Thanks for the kind words, but I personally feel like I'm the lucky one to be adopting.
ETA: I don't see us as doing something "noble" or anything like that. I'm more grateful to our child for being our child. I'm sure your parents feel the same way.
Good luck on your PG and please stick around! I love hearing from adults who were adopted as children.
Unless you gave them reason to believe that in the past, they would have no reason to think that way...unless they have their own prejudices. I guess I really don't care, since I try to mingle with people of every color, race, religion, etc. Anyone who knows me knows I don't judge by those characteristics.

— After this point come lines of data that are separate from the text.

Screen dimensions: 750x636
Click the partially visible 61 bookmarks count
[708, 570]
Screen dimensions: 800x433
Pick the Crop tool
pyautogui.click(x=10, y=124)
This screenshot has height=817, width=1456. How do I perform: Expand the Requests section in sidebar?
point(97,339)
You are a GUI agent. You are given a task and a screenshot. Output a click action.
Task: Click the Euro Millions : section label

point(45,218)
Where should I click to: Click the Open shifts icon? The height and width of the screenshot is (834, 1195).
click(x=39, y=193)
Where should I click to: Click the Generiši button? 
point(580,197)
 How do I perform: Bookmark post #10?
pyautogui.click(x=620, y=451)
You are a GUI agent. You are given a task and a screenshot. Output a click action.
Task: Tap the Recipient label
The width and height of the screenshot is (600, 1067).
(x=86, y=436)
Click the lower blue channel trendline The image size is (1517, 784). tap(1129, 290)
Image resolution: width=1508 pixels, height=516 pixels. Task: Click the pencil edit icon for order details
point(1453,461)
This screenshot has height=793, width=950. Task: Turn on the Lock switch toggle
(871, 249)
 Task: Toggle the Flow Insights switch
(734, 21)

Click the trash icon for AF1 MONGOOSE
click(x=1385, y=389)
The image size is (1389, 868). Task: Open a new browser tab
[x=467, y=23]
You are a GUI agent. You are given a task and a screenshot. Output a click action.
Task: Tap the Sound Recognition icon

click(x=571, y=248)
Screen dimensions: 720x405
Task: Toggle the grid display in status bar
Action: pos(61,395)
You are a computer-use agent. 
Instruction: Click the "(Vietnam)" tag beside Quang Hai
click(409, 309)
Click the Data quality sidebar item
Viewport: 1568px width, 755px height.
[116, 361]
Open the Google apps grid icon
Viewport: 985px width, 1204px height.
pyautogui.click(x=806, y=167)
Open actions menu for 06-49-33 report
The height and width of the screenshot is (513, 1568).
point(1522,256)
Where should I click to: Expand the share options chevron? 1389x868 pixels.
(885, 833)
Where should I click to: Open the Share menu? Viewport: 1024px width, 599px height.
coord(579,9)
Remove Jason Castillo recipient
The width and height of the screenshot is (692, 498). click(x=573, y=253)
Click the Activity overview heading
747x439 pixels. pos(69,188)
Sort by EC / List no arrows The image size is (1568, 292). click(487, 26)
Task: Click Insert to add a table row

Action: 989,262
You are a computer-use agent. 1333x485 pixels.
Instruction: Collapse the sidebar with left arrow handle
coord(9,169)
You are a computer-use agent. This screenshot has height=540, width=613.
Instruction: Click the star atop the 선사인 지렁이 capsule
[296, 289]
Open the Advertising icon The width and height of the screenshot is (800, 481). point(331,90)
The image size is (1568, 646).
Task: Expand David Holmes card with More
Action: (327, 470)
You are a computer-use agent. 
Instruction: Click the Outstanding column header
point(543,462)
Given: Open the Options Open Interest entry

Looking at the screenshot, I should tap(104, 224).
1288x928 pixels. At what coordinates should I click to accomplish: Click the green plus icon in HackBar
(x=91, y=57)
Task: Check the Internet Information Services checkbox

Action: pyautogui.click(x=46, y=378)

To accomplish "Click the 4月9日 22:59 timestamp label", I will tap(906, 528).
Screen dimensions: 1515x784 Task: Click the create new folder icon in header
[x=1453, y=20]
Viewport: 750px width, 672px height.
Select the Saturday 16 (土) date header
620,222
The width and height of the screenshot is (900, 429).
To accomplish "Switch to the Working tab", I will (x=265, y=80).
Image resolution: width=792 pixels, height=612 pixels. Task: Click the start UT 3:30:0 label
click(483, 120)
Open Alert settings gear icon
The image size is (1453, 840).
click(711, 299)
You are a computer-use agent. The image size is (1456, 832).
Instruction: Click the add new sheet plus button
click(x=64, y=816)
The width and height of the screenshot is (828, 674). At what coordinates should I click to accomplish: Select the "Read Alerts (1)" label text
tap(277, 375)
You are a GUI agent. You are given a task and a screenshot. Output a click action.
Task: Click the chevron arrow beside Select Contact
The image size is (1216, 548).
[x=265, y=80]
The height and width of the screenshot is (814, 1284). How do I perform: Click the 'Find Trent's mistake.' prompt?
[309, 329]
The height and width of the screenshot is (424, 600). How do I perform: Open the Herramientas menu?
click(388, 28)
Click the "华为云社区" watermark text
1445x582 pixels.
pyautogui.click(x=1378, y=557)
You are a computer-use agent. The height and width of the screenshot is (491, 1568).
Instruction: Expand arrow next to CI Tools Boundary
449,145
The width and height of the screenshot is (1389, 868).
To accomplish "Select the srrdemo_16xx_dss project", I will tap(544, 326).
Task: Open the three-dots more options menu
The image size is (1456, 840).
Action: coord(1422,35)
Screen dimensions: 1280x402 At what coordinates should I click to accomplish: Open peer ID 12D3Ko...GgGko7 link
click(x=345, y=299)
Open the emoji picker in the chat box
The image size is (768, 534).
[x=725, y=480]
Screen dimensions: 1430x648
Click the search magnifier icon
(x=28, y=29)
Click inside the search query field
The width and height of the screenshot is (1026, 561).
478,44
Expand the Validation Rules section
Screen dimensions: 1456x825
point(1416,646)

We adopted DD from China in 2003 and have kept our daughter in close contact with the other families that we traveled with and have kids from the same orphanage as DD, but honestly, if it wasn't for them and celebrating holdiays/Chinese New Year, etc with other families who adopted from China I don't really know how we'd go about finding other Chinese/Asian kids to connect with.
We're not well received among most Chinese adults who don't quite understand why we'd want to adopt one of "their" children. They don't get why we would want a baby who looks nothing like us and there is some shame I think on their part that their government has the One Child Policy in place. This was very apparent in our recent trip to China and carries over into how we're treated by Chinese people in our country. I don't mean to say they don't treat us well, they just kind of ignore us and don't make eye contact.
DD is now almost 7 years old and she always points out other Chinese/Asian kids, so I know there is a curiousity on her part but she has never expressed that she'd like to be around more children like her. In fact, she has told me that she really likes being Chinese and likes being different. She enjoys her time with her orphanage mates, and we try very hard to keep them connected to one another so if issues come up later, they will have someone in their situation to turn to, but other than that....we just let her friendships happen. If she expressed different needs, we would address them, but I still think she is "color blind".
BB&J
I think I do get your point.
The problem is not a lack of SE Asian people in my life - as coworkers, friends, etc. The problem is that my friends who are from India, Bangladesh, Nepal, etc, are all in their 20s and 30s and totally single. The friend I do have who has small children and is Asian, is Laotian and Vietnamese. Our kids will be getting together whether they like it or not, muahaha, but again, will look nothing alike.
When we moved to our housing development a few years ago, people's first question to me was, "how many kids do you have"? And when I said one non-custodial stepchild and none in our home full time... there wasn't a second question. I'm the only woman on our street who works outside the home, etc. That is why I don't know any of my neighbors, Indian or not, that well.